Bernd Altpeter, Founder and CEO of the German Institute for Telemedicine and Health Promotion (DITG), then shared his perspective on the state of mobile health technology in Germany. Reiterating a common thread throughout the evening’s presentations that eHealth is not just advantageous in developing countries, Mr. Altpeter presented on the prevalence of problems in Germany surrounding Type 2 diabetes and how patients and the healthcare system there could also benefit from the use of mobile technology. For example, for 10 million diabetes patients in Germany, there are currently only 1,850 diabetologists. Additionally, these patient numbers are steadily increasing due to unhealthy lifestyle choices, such as poor nutrition and insufficient physical activity. Mr. Altpeter spoke of an increase in these patient numbers by 10 percent per year, predicting a collapse of the current healthcare system if no drastic changes are made. He believes that telemedicine and eHealth technologies could intervene well here, as they are the “most effective and efficient way to service patients, especially [those with] chronic diseases.” However, he also stressed that technology is just one component of the system. A crucial part concerns enabling patients to successfully interact with the available technology.
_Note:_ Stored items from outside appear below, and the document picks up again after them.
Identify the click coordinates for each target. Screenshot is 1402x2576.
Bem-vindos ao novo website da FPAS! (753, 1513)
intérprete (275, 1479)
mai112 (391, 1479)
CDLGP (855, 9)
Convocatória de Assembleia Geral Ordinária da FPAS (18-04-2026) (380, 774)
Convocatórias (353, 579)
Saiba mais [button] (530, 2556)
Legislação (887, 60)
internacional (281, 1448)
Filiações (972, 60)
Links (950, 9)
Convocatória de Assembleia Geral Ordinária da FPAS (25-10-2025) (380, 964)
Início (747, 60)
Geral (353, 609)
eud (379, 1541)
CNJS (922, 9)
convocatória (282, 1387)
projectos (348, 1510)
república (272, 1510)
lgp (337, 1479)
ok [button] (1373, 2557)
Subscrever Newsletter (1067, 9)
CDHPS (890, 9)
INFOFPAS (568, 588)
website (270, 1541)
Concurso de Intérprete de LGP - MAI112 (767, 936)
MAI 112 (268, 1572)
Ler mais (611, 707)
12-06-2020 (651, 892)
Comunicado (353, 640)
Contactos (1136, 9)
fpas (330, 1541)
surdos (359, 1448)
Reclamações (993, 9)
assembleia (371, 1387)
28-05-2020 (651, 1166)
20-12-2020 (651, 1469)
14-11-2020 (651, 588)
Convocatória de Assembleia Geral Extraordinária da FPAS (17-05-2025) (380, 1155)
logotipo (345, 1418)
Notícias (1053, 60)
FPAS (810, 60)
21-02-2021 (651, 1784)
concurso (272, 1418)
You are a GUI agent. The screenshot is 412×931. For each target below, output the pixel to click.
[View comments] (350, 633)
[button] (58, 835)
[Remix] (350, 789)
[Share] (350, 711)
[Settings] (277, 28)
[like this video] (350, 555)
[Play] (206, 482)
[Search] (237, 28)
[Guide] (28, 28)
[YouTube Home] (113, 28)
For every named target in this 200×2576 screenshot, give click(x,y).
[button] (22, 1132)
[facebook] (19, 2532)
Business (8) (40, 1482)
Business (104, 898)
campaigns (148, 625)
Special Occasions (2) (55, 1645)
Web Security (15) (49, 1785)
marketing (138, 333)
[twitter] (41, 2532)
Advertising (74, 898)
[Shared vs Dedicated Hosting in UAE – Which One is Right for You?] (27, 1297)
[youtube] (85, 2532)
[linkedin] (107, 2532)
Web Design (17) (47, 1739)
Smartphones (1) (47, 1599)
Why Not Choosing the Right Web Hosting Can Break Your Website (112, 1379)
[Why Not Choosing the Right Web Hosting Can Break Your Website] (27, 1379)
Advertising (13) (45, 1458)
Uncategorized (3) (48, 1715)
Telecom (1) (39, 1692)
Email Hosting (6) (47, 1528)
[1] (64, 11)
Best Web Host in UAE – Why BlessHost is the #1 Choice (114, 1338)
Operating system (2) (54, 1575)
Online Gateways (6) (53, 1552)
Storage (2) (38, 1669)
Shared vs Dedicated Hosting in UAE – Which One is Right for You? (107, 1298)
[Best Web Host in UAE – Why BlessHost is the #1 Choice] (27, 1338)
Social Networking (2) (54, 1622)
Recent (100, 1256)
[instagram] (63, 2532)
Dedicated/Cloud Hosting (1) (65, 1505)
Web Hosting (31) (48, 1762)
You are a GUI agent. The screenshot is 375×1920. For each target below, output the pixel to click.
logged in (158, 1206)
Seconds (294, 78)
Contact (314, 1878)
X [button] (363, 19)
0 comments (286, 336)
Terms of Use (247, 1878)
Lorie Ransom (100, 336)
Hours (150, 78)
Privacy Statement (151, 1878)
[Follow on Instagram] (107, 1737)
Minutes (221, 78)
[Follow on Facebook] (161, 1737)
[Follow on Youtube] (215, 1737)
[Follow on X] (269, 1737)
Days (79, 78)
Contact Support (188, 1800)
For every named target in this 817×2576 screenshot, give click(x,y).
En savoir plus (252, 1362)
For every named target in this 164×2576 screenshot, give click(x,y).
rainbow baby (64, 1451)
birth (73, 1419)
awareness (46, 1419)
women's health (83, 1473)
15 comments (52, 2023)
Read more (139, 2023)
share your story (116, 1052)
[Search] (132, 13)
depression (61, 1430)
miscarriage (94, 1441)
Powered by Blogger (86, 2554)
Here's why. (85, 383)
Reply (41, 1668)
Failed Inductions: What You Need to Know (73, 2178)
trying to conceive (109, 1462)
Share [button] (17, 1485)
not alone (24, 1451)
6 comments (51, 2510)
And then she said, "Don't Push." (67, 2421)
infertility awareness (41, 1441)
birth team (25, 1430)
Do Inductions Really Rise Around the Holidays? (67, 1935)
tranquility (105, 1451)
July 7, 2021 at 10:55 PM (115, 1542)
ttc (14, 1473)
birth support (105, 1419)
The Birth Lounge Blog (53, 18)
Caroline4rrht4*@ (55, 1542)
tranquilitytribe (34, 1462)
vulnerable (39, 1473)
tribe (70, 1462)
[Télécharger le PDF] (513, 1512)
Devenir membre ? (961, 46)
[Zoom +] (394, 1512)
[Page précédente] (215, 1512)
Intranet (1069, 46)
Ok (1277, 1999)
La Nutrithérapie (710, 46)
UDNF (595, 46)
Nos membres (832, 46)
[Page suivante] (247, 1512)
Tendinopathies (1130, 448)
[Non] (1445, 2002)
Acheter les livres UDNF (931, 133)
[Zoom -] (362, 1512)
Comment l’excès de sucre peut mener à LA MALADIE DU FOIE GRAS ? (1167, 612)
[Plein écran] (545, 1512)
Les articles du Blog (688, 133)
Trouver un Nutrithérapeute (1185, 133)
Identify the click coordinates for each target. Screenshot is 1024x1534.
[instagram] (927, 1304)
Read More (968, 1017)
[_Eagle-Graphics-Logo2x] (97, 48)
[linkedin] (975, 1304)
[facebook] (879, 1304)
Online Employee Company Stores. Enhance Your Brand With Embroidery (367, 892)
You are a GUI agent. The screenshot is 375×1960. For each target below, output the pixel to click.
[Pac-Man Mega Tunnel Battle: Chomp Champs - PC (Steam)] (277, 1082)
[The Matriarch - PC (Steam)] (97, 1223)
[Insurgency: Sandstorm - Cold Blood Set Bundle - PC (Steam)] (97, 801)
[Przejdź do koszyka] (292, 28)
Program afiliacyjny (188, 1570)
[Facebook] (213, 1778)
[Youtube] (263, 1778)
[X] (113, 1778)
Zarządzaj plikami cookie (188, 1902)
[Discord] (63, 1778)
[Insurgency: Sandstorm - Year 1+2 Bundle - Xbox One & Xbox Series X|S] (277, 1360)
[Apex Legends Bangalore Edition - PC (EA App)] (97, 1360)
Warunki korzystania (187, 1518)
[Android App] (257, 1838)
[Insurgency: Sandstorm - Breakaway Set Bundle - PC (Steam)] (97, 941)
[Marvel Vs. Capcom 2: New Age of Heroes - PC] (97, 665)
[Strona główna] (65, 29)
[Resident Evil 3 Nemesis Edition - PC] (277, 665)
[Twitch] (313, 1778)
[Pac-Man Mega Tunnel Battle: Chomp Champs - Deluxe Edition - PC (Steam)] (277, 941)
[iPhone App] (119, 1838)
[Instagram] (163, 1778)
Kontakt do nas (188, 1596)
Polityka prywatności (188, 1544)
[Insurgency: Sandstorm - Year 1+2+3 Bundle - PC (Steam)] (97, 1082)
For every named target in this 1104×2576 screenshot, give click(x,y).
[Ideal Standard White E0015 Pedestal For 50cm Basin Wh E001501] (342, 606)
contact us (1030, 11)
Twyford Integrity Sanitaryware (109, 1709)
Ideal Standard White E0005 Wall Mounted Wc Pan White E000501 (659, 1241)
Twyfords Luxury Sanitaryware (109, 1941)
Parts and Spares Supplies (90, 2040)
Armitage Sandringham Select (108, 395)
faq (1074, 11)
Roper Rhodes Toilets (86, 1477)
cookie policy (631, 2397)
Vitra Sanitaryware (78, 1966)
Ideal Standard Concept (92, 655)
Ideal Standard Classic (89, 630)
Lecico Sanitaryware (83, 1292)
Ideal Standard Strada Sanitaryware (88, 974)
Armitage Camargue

Improving accessibility and affordability are two of the main factors involved here.
Mr. Altpeter then highlighted the life-altering effects the use of eHealth technology can have by presenting the extraordinary improvement of a German Type 2 diabetes patient. The patient used the healthcare platform developed by the DITG, which coordinates all relevant knowledge and interaction between physicians, patients, nurses, and hospital staff in one system, enabling a daily information exchange. The result was that the patient went from taking daily insulin shots to living completely without them after just six to seven months into the program. To Mr. Altpeter, this integration of all relevant intervention systems demonstrates the biggest advantage of mobile healthcare technology as it ensures that the patient receives the best possible care and treatment.
To conclude the evening, Dr. Wolfgang Renz opened a lively discussion between the speakers and the audience about the challenges of globalizing mobile health technology. Topics addressed ranged from what the government’s role should be with regards to access to patient data to how to use aggregated health data for medical research while still maintaining individuals’ privacy.